Among the 3,100 technical presentations in four symposia were:
Hopes for using laser inertial confinement fusion to produce clean, practical nuclear energy from a pea-sized fuel pellet have improved sharply, according to Mike Dunne, director of laser fusion energy at the National Ignition Facility at Lawrence Livermore National Lab: “We have made truly spectacular advances in the last 12 months. We are now at a point where every time, more energy comes out than is absorbed by the fuel.”
Data from a proposed mission to determine the existence of an underground ocean on Jupiter’s moon Europa has the potential to confirm Europa’s ability to support life — a discovery that would change our view of who we are in the universe, said Robert Pappalardo, a senior research scientist at the Jet Propulsion Lab and Pre-Project Scientist for the Europa Clipper mission.

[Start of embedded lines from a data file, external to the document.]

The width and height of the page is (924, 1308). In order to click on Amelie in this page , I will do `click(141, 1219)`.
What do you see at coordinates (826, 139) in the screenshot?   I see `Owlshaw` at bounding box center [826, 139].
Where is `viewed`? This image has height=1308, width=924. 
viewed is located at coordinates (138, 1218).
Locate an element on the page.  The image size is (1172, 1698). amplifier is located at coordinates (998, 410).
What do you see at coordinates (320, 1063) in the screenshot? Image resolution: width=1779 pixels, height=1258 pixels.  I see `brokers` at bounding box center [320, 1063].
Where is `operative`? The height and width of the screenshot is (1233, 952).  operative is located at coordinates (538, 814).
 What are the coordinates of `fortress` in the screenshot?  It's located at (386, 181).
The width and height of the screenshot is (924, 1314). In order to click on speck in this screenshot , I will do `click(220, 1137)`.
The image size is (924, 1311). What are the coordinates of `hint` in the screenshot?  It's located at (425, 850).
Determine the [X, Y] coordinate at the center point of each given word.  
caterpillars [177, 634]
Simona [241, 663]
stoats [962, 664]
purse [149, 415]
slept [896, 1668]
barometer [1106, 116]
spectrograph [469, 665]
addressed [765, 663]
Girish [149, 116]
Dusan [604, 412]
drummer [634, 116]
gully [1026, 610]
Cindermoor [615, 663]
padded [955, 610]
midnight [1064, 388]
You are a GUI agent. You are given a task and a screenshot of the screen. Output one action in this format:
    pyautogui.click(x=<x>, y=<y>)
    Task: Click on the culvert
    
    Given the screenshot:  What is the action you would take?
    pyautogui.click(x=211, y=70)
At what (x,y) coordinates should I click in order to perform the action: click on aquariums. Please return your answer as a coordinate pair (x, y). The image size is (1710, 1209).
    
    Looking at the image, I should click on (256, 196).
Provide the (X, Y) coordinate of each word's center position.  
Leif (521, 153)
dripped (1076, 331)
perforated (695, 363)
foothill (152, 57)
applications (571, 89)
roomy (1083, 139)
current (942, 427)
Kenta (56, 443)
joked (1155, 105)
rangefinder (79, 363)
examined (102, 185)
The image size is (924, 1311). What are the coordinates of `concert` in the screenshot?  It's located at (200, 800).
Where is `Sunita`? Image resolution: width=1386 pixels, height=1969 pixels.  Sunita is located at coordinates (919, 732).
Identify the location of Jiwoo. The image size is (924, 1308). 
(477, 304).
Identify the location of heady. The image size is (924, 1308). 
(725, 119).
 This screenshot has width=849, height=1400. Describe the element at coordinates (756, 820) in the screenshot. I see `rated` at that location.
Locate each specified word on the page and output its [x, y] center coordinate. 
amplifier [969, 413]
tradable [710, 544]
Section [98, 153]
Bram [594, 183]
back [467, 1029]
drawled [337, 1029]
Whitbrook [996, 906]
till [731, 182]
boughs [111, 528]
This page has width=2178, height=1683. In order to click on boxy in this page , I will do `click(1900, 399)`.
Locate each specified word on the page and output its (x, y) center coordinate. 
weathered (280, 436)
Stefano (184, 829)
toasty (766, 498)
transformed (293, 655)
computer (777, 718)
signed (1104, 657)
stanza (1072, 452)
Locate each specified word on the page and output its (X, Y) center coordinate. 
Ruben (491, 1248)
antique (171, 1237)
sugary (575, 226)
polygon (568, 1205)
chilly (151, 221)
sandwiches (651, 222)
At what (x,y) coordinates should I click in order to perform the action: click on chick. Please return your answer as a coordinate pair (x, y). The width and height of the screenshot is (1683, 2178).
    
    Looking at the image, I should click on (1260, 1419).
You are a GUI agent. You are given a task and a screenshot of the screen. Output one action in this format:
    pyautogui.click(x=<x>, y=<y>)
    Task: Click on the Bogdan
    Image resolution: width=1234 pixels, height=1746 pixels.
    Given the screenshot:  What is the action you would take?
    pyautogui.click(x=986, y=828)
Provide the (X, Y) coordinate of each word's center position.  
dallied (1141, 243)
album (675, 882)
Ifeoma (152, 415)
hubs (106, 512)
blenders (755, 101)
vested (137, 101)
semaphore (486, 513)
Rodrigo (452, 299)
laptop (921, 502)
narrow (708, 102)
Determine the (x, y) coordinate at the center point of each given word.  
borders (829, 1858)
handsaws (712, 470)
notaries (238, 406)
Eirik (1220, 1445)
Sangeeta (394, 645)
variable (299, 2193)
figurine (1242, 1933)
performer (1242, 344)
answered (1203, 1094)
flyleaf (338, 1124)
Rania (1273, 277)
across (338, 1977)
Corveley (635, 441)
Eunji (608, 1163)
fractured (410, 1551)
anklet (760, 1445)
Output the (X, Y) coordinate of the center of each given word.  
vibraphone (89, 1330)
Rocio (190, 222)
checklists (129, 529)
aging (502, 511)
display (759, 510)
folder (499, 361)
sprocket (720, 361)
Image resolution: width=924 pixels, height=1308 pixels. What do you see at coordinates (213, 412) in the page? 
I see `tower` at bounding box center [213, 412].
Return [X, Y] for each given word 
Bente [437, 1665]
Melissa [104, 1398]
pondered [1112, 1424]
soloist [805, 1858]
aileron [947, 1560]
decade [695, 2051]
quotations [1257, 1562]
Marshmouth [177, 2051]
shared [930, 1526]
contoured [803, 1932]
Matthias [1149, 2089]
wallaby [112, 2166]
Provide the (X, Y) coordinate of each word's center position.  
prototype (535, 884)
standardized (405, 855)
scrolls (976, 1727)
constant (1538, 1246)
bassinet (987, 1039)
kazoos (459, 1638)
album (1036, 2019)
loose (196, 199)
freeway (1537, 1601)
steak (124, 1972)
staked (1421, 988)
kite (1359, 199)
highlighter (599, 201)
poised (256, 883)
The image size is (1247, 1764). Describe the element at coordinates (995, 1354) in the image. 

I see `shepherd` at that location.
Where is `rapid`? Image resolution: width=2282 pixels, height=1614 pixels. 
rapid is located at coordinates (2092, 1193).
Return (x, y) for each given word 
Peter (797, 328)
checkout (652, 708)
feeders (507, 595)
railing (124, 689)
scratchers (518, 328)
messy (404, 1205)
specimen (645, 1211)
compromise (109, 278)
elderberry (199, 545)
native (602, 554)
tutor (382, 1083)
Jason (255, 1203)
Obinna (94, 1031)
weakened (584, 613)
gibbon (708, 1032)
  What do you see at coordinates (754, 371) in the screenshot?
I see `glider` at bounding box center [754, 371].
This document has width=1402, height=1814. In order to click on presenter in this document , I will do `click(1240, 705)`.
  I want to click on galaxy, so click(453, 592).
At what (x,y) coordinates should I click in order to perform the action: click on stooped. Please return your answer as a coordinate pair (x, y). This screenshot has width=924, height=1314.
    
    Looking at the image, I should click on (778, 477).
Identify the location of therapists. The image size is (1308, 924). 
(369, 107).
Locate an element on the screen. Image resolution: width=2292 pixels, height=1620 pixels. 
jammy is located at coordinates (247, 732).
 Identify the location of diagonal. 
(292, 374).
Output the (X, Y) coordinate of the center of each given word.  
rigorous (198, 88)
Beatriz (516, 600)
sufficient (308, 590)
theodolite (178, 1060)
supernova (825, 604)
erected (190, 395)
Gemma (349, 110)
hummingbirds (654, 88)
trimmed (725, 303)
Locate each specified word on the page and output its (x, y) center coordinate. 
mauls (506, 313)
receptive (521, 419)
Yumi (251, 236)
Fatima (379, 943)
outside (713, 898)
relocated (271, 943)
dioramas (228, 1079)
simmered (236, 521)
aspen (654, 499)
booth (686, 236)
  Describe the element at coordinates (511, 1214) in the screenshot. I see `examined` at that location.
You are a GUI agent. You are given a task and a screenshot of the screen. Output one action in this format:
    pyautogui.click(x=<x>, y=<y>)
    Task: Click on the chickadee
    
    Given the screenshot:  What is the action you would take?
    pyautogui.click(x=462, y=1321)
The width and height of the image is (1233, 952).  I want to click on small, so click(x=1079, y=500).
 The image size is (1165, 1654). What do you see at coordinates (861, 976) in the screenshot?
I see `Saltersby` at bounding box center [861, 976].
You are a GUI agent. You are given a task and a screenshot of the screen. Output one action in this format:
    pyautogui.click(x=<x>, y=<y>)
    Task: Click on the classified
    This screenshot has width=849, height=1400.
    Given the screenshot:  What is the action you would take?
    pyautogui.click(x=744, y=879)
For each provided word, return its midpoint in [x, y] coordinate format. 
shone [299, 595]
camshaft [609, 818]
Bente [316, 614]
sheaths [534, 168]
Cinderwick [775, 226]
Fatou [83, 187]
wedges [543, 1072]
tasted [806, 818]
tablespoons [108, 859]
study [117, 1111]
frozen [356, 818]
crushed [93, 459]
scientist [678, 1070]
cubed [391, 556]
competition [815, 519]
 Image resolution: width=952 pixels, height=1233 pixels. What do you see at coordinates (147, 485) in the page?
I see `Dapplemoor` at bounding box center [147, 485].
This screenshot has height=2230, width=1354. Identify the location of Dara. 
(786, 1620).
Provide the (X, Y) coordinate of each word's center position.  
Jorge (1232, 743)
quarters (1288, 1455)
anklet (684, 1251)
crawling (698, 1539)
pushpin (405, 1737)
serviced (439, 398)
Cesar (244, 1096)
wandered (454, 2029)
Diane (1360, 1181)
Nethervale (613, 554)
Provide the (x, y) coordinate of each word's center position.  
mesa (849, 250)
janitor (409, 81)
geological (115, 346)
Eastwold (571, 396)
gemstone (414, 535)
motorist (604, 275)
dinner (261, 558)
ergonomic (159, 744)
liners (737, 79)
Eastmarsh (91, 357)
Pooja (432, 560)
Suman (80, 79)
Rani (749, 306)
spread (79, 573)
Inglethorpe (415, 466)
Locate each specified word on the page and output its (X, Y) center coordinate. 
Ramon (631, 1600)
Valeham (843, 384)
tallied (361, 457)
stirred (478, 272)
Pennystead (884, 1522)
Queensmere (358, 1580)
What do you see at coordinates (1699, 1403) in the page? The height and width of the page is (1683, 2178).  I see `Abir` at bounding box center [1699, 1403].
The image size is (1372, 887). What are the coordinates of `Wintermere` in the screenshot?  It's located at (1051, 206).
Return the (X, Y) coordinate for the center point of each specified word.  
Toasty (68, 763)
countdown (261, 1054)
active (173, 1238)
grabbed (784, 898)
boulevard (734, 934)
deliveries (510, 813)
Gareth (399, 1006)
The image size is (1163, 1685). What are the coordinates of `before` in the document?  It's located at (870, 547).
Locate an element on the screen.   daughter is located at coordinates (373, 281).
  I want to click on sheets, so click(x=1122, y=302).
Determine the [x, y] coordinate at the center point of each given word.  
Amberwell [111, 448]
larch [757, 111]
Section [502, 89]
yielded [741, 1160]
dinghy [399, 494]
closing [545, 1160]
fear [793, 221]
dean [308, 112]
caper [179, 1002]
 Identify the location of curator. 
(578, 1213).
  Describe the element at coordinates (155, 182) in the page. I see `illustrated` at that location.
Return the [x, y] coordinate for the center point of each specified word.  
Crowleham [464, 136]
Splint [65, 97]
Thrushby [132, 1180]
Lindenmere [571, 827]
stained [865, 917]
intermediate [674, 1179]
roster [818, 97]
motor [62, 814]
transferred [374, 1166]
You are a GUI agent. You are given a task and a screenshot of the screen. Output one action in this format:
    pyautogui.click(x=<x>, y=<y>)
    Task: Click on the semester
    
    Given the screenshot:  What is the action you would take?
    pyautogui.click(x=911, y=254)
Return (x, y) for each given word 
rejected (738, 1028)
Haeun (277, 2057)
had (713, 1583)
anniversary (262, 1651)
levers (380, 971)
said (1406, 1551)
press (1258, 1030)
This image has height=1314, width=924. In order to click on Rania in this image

The era of wearable technologies may see computing power become more mobile and versatile than many would have predicted, said Babak Parviz, one of the creators of Google Glass and now a vice president at Amazon. More compact, miniature, and personal devices could shorten the time needed to access information from the internet to just a few milliseconds, even bypassing the need for a browser. “You would just ask,” Parviz said.